ЧТО ТРЕБУЕТСЯ
Приведите заново строки данных от строки с «Click the 制单人 avatar icon» до конца данных включительно и замените в них «Logo» на «Banner». Всё остальное оставьте без изменений.

ДАННЫЕ ДЛЯ ЗАДАНИЯ
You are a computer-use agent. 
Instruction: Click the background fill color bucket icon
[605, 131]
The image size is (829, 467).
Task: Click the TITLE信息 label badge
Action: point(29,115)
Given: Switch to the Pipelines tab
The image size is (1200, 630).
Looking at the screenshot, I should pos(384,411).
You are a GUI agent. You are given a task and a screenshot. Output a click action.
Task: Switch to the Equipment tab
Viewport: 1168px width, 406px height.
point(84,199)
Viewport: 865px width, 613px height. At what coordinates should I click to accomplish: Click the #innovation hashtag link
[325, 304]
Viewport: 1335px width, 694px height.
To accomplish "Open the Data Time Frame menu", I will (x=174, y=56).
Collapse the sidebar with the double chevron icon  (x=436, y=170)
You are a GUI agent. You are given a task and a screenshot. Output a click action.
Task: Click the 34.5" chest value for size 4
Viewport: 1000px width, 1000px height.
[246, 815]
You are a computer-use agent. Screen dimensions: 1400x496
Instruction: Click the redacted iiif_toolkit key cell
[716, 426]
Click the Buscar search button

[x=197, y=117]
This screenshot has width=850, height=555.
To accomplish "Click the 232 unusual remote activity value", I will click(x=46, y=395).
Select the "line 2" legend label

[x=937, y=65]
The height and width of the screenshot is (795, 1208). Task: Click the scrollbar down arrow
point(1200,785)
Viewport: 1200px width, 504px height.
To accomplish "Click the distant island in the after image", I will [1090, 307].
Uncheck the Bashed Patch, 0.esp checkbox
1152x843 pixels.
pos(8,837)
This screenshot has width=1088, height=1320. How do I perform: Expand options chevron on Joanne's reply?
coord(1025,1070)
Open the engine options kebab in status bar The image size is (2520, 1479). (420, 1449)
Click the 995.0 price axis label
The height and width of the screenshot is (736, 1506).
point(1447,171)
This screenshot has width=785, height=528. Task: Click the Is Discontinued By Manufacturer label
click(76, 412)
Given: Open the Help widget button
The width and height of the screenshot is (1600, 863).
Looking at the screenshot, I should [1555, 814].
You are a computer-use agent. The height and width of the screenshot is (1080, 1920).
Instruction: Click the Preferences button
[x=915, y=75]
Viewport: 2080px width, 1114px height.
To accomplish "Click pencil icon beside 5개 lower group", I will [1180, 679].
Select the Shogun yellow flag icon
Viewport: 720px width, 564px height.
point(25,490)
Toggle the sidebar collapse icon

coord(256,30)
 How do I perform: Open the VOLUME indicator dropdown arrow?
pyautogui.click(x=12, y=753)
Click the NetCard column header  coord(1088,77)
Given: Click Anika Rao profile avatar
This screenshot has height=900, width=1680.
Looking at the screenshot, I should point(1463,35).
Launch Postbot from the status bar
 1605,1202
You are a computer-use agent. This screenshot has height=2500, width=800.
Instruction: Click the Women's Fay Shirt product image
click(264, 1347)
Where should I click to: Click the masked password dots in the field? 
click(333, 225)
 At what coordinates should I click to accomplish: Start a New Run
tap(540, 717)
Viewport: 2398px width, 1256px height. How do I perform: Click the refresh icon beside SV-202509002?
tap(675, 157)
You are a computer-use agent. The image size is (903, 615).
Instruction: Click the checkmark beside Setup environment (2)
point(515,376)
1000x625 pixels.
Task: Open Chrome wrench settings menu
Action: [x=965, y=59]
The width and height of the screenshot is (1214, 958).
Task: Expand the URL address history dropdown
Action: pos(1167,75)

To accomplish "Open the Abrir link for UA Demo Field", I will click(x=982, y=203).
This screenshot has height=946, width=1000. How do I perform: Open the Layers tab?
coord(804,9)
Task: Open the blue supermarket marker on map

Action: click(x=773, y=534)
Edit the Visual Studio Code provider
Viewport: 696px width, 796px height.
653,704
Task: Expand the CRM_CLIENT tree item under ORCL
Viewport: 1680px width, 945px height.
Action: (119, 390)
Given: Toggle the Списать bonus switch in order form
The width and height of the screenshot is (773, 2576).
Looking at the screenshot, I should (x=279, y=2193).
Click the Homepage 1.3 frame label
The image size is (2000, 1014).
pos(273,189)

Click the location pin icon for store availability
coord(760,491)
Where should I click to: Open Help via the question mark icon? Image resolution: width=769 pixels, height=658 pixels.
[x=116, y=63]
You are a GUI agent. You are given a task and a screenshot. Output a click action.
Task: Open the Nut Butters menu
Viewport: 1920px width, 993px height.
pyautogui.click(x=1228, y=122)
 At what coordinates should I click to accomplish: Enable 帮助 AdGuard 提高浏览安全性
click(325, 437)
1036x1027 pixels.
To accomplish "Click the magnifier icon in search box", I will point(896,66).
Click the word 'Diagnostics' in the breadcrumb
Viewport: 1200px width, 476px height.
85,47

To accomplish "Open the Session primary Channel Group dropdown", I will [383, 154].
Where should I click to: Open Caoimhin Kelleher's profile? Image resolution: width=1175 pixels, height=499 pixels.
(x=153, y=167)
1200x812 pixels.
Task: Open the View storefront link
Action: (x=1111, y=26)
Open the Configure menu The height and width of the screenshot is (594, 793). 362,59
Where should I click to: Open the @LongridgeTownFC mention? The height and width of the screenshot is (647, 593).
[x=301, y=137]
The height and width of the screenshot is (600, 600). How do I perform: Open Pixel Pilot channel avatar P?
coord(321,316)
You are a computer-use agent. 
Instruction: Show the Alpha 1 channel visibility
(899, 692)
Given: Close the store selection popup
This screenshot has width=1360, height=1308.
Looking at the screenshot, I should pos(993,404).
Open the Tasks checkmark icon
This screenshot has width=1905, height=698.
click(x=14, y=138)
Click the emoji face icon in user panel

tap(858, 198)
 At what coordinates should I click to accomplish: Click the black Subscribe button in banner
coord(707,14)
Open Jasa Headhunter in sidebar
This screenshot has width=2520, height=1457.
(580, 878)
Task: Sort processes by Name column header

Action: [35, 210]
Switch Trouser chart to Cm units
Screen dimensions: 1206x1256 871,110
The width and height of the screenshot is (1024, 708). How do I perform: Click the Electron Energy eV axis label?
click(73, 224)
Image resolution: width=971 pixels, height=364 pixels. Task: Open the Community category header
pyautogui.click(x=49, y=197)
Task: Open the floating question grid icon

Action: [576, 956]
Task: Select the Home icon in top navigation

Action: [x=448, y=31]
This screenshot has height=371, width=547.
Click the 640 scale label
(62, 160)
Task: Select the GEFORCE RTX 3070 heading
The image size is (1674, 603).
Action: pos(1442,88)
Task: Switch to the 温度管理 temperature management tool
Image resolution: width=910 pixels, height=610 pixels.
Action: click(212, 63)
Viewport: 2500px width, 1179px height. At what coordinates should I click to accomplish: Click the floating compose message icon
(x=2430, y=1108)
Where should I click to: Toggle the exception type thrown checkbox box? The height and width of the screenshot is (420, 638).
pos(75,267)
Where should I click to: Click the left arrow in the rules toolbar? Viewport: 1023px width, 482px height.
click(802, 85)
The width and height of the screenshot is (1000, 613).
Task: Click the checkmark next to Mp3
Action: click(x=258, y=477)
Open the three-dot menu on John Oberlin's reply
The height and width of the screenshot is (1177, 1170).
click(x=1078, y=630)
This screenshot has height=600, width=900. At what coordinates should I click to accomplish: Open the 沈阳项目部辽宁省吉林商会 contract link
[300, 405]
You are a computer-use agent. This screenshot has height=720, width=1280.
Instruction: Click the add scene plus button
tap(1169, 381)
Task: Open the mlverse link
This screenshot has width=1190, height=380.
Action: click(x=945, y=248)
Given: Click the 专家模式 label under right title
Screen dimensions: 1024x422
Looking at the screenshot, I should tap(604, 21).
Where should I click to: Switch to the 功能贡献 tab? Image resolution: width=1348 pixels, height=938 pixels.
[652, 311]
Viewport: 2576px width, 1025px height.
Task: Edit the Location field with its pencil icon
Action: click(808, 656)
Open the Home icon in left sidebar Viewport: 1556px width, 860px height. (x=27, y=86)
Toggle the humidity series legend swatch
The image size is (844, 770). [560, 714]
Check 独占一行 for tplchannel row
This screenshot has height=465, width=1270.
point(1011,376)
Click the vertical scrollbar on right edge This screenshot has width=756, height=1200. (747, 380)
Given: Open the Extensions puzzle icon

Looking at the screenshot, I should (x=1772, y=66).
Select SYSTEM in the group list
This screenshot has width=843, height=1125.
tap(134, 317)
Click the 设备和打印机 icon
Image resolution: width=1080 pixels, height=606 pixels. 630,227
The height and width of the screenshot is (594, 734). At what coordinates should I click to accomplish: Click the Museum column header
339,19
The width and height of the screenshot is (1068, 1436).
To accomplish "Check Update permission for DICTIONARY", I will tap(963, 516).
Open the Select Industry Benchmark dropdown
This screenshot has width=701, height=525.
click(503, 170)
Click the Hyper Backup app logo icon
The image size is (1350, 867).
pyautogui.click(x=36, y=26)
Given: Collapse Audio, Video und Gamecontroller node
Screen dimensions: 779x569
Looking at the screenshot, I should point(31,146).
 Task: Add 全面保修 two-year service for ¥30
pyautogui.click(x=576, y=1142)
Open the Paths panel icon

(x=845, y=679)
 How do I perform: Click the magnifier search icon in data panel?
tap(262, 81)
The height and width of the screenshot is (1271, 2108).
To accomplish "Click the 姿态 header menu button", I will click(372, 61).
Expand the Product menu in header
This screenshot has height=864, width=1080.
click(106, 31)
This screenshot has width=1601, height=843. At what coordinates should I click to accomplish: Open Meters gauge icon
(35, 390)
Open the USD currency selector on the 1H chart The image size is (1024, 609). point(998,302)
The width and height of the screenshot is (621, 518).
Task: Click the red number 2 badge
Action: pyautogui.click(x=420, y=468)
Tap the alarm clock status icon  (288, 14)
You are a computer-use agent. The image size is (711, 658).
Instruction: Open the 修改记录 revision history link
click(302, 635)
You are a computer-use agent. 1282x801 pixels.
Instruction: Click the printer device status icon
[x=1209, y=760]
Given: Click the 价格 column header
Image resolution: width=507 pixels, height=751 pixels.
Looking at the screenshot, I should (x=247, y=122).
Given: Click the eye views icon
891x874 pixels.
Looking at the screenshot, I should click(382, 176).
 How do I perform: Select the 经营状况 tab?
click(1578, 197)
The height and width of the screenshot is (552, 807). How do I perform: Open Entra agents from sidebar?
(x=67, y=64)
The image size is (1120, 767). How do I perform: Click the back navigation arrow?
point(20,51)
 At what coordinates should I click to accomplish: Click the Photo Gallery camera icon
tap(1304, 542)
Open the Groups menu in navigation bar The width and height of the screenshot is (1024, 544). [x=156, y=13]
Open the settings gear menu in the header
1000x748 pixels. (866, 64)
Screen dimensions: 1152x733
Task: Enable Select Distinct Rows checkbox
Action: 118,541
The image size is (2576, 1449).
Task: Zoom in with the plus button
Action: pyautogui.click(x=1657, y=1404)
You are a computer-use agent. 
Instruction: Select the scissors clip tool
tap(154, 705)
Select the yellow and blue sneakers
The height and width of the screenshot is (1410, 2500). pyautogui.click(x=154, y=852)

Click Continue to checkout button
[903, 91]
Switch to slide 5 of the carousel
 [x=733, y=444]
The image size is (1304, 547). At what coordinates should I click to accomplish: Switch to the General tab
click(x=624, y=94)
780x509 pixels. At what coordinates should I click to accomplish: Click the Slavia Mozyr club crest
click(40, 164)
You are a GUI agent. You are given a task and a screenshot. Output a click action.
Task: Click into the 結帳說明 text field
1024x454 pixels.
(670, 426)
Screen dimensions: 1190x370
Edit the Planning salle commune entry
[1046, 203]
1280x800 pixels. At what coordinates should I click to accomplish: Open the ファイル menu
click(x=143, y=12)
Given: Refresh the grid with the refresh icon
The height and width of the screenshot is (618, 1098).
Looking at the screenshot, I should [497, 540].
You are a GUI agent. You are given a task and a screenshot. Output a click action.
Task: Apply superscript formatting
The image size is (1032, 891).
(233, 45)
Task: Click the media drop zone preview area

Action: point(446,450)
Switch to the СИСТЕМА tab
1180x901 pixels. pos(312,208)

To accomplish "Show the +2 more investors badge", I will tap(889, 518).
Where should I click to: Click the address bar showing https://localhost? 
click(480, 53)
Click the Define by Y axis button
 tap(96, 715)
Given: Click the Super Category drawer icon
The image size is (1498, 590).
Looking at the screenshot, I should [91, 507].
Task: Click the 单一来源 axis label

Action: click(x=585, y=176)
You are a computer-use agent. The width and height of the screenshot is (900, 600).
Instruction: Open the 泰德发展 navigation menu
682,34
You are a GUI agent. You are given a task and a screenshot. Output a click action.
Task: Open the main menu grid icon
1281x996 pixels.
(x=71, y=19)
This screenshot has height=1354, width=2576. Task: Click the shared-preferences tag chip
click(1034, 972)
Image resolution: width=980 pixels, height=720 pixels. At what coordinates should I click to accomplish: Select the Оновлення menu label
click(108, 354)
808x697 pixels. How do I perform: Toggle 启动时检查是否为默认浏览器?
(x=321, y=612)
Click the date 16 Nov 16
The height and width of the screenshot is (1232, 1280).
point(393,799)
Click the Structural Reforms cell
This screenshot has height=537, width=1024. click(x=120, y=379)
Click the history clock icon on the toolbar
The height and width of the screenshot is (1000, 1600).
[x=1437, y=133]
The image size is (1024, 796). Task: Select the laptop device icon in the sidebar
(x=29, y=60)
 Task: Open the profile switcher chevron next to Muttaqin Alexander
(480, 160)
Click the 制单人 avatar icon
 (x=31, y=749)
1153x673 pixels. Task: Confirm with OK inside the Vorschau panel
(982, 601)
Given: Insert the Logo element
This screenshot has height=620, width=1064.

ВЫПОЛНЕННОЕ ЗАДАНИЕ
Click the 制单人 avatar icon
 (x=31, y=749)
1153x673 pixels. Task: Confirm with OK inside the Vorschau panel
(982, 601)
Given: Insert the Banner element
This screenshot has height=620, width=1064.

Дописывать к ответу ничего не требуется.